Les ministres Jonatan Julien, Andrée laforest et Ian Lafrenière ont inauguré le 24 août le chantier d'une résidence pour étudiants autochtones avec le maire de Sept-Îles Réjean Porlier et la directrice du Regroupement des centres Amitié Autochtone Tanya Sirois.

La cérémonie d’inauguration du chantier de construction d’une résidence pour étudiants autochtones près du pavillon universitaire et du cégep à Sept-Îles s’est transformée en hommage avec ovation debout pour le maire Réjean Porlier et la directrice du regroupement des centres d’Amitié Tanya Sirois.

C’est un beau legs pour le maire de Sept-Îles! «Je serai particulièrement fier en voyant des étudiants réussir grâce à un environnement favorable», a déclaré Réjean Porlier. Il se souvient d’avoir affronté de l’inquiétude, mais aussi de la résistance à l’époque où le projet était proposé dans un quartier résidentiel.

Avec la directrice des centres Amitié autochtone et la direction du cégep, Réjean Porlier a défendu le projet de logement abordable. «La réussite des étudiants autochtones à Sept-Îles nous permettra d’avoir d’autres Tanya Sirois», a conclu le maire pour provoquer l’ovation.

Une première au Canada

Trois ministres du gouvernement du Québec, la titulaire des Affaires municipales et de l’Habitation Andrée Laforest, le ministre responsables des Affaires autochtones, Ian Lafrenière, qui en était à sa 3e visite à Sept-Îles en cinq semaines et le ministre de la Côte-Nord Jonatan Julien ont précédé avec fierté à l’inauguration d’une initiative unique au Canada.

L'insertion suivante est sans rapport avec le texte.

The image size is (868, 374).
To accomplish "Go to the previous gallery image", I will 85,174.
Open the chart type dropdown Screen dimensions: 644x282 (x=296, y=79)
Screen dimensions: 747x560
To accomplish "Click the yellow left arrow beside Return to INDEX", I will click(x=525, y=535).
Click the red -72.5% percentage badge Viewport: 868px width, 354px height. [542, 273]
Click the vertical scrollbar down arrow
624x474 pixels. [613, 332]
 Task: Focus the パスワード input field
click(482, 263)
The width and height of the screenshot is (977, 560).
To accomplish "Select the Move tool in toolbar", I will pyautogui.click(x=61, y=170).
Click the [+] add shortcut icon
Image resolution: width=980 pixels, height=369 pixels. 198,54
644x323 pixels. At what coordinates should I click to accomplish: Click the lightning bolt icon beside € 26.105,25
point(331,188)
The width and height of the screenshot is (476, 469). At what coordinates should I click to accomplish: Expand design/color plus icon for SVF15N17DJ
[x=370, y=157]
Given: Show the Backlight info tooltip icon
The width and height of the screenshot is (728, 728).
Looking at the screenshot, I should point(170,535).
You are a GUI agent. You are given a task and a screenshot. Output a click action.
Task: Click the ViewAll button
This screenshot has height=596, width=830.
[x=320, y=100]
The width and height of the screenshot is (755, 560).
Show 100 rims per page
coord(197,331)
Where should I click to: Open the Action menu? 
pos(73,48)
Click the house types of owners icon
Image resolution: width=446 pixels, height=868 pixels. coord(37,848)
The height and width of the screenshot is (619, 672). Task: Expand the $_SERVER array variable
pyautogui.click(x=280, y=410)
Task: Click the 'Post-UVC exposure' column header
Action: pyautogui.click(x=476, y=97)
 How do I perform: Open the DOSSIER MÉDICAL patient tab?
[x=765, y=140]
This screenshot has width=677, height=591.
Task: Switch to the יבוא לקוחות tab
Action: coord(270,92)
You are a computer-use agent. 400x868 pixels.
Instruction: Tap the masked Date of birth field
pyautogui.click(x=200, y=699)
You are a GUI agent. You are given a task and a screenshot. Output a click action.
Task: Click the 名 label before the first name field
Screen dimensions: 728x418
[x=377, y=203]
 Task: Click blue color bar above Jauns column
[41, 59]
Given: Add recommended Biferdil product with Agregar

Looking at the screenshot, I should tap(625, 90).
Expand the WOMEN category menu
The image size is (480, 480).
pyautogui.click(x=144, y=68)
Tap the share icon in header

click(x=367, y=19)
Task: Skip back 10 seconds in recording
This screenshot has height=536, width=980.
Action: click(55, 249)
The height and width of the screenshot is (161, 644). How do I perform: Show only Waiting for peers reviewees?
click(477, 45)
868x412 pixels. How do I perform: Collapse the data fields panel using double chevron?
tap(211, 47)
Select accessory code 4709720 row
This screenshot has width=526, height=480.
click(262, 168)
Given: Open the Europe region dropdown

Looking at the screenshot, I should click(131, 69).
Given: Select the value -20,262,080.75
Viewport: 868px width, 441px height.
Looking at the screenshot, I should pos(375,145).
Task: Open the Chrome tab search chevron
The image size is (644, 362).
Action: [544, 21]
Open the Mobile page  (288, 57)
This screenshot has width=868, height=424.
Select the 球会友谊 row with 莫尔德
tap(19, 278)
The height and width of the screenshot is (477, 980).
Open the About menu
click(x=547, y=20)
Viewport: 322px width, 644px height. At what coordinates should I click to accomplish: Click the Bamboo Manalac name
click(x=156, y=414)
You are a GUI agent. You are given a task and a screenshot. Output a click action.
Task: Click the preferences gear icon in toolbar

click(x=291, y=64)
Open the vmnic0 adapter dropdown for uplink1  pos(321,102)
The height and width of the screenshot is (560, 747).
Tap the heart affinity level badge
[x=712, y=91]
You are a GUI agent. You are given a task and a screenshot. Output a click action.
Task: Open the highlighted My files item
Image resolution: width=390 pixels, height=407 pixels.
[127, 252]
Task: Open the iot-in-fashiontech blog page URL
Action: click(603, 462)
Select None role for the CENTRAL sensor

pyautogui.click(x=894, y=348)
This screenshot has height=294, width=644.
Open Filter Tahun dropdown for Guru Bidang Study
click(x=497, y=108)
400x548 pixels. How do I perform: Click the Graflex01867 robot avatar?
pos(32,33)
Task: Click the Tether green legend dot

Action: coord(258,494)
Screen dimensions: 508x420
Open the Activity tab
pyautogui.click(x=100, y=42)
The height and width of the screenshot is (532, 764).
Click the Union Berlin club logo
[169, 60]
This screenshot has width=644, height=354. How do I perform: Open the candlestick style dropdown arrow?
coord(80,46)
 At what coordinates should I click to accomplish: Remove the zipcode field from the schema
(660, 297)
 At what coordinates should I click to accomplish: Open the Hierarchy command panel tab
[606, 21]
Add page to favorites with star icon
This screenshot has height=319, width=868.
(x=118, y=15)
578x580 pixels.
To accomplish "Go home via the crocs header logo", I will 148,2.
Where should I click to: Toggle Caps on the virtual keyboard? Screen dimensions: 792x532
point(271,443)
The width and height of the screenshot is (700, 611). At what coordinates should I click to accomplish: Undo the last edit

Cinq bâtiments ressemblant à un campement innu seront construits au coût de 23,4M$ d’ici août 2022. En plus des 32 logements familiaux, il y aura un CPE, une Maternelle 4 ans et de nombreuses commodités. Le Cégep de Sept-Îles salue la construction sur son terrain de résidences pour étudiants autochtones selon un concept innovateur sur le plan architectural.

Le projet vise à répondre à des besoins spécifiques en matière d’hébergement, car les étudiants autochtones sont depuis longtemps confrontés à des difficultés de garde d’enfants et même de transport vers les lieux de formation, difficultés pouvant compromettre leur réussite scolaire. Le concept d’hébergement de cinq bâtiments où les composantes bois et lumière sont fortement mises en valeur.